乳がんステージ4は遠隔転移を伴う状態を指し、治療の主目的は病勢のコントロールと生活の質の維持に置かれることが一般的です。
院内がん登録の集計では、他ステージと比較して生存率は低下する傾向にありますが、近年は分子標的薬やホルモン療法、新規薬剤の導入により生存期間の延長が報告されています。
乳がんはサブタイプによって治療選択肢が比較的多いがん種の一つであり、全身状態や治療反応に応じて長期にわたり病勢をコントロールできるケースもみられます。
治療は継続的な外来管理となることが多く、生活や就労との両立を図りながら治療を進める患者も増えています。

まとめ

乳がんの生存率は、一般にステージが早いほど高く、進行するにつれて低下する傾向がみられますが、近年は診断技術や薬物療法、放射線治療の進歩により、各ステージで治療成績の改善が報告されています。

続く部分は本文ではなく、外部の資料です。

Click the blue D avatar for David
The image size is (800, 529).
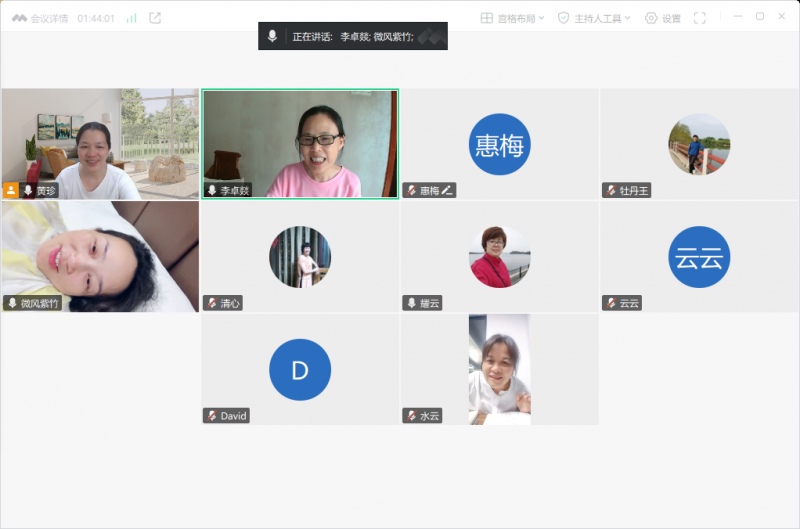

特に乳がんはサブタイプによる個別化治療が進んでいる代表的ながん種であり、同じステージであっても推奨される治療内容や予後の見通しは一様ではありません。
また、生存率は集団統計に基づく指標であり、年齢、併存疾患、腫瘍特性、治療内容などによって個々の経過は大きく異なります。
治療方針の検討にあたっては、生存率の数値のみで判断するのではなく、専門医との十分な相談を通じて総合的に理解することが重要です。
本ページが公開データを読み解く際の参考情報として役立てば幸いです。